▶ _Consegna_:
Ricopia dal testo sulla filiera tessile di Carpi tutto il passo che va da "Qui entra in" fino a "è patria d’elezione.".

▶ _Testo in esame_:
------------------------

Qui entra in ruolo Emilio Bonfiglioli, chimico, papà del "Centro qualità tessile", dal 1984 controllore di ricami carpigiani. È il secondo anello della catena: il laboratorio. «Solitamente ci occupiamo di verificare resistenza, capacità di traspirare, tonicità; e cerchiamo ftalati e altre sostanze nocive che i prodotti tessili non devono contenere», racconta: «Ma nel distretto si sono sviluppati molto i filati antibatterici. Così abbiamo valutato il passaggio d’aria, eseguito prove di sanificazione e pulizia, e poi inviato i campioni a un laboratorio specializzato del biomedicale di Mirandola, perché eseguano delle analisi batteriologiche specifiche».

Se le fibre supereranno l’esame, la bobina di tessuto passerà a progettisti, tagliatori e sarte, di cui Carpi è patria d’elezione.

Stefano Forti si è detto disponibile a far parte di questa terza serie d’intervento: con il suo capannone da 1.300 metri quadri e dieci dipendenti specializzati, può aiutare a disegnare e avviare la realizzazione di maschere e di altri indumenti necessari agli operatori sanitari: tute, grembiuli, cuffie, copriscarpe. Tutto quello che serve: «Abbiamo delle macchine per il taglio automatico e due stenditori, oltre all’esperienza di modellistica in Cad. Quando arriverà la certificazione, possiamo partire». È un modo per aiutare, e per non spegnere l’attività. «Ho paura, lo ammetto», dice pensando alle commesse destinate alla sua "Pretty Moda", nodo italiano di una filiera globale, e che non vuole perdere. «Ora pensiamo alla salute. Ma dobbiamo essere pronti a reagire, a non perdere la difficile posizione che stavamo mantenendo».

Anche Tamara Gualandi è preoccupata. Insieme a Luciana Martinelli ha fondato "Donne da sogno" venticinque anni fa. «In questi anni è cambiato tutto. Noi reggiamo perché il 65 per cento delle nostre vendite è all’estero: Russia, Kazakhstan, Hong Kong, Taiwan, Stati Uniti». Gli abiti prodotti al cento per cento in Emilia Romagna viaggiano; ora che la globalizzazione trema, terrorizzata dall’epidemia, anche i vestiti restano sospesi in magazzino. «La cosa importante adesso è fermare il contagio. Per questo anche noi ci siamo messe a disposizione per la riconversione delle produzioni», racconta Gualandi: «Potremo aiutare nel coordinamento, nella confezione e nelle spedizioni». L’ultimo anello che mancava: dal tessuto, al taglio, alla cucitura, fino ai pacchi di mascherine pronte ad essere consegnati in farmacia. Una linea che collega Carpi al resto del Paese.

------------------------

▶ _Dati disponibili_:

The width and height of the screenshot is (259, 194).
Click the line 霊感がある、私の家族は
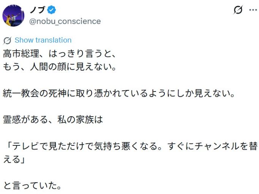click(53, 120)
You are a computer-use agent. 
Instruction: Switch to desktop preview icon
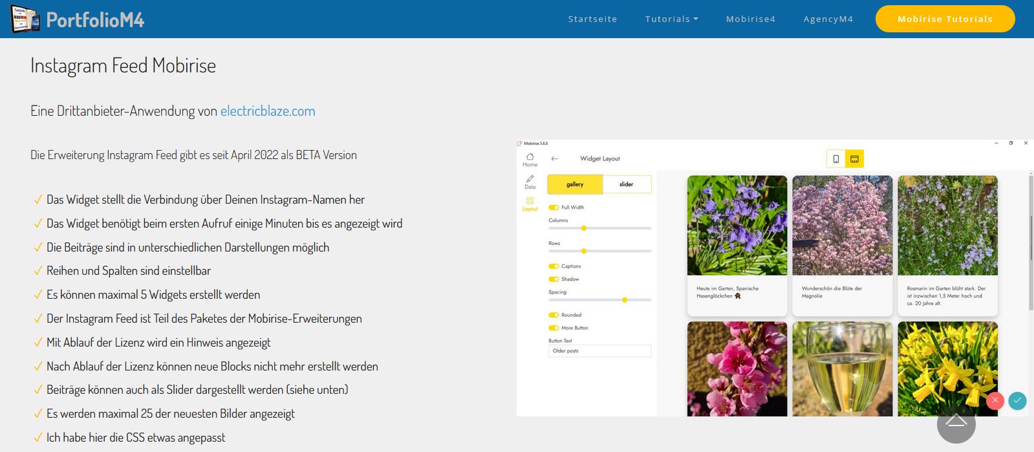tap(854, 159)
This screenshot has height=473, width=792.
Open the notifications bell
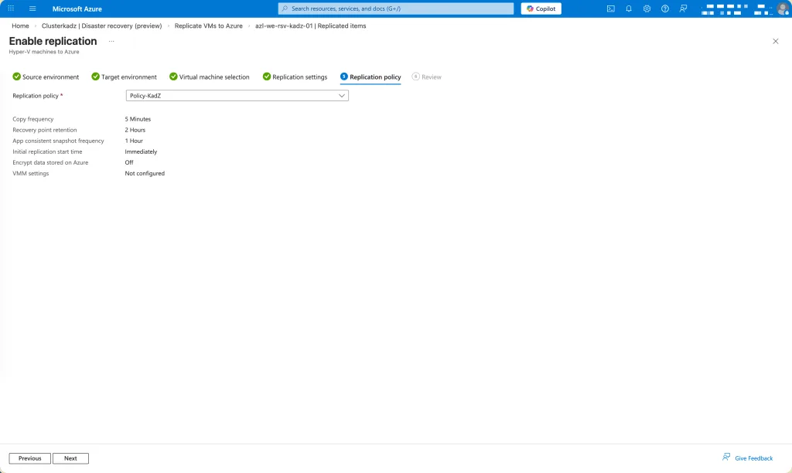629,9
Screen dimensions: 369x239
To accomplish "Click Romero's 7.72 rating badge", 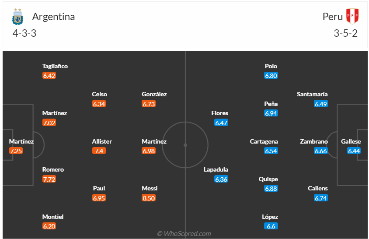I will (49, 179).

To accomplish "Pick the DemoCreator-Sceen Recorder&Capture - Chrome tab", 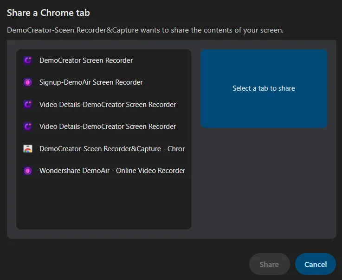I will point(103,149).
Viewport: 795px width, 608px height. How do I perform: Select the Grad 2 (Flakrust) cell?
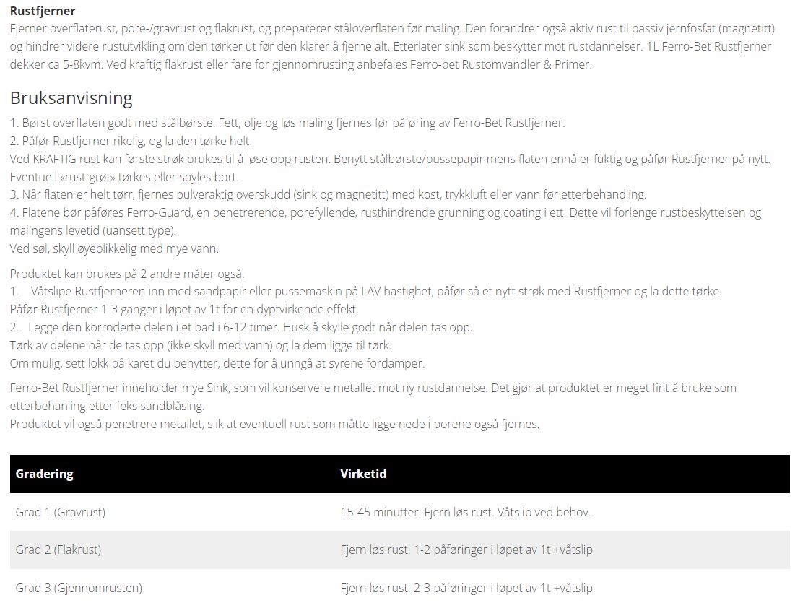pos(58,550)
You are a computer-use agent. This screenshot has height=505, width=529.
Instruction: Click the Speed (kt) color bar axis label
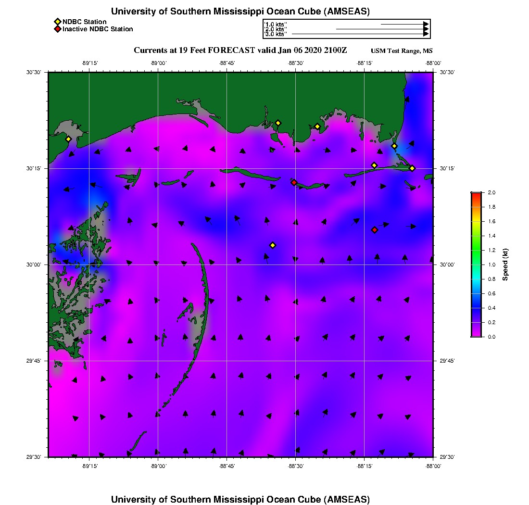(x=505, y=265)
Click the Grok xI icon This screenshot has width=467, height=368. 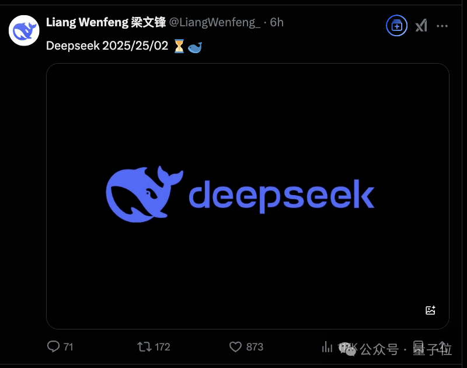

------------------------

▶ _Risultato dell'esercizio_:
Qui entra in ruolo Emilio Bonfiglioli, chimico, papà del "Centro qualità tessile", dal 1984 controllore di ricami carpigiani. È il secondo anello della catena: il laboratorio. «Solitamente ci occupiamo di verificare resistenza, capacità di traspirare, tonicità; e cerchiamo ftalati e altre sostanze nocive che i prodotti tessili non devono contenere», racconta: «Ma nel distretto si sono sviluppati molto i filati antibatterici. Così abbiamo valutato il passaggio d’aria, eseguito prove di sanificazione e pulizia, e poi inviato i campioni a un laboratorio specializzato del biomedicale di Mirandola, perché eseguano delle analisi batteriologiche specifiche».

Se le fibre supereranno l’esame, la bobina di tessuto passerà a progettisti, tagliatori e sarte, di cui Carpi è patria d’elezione.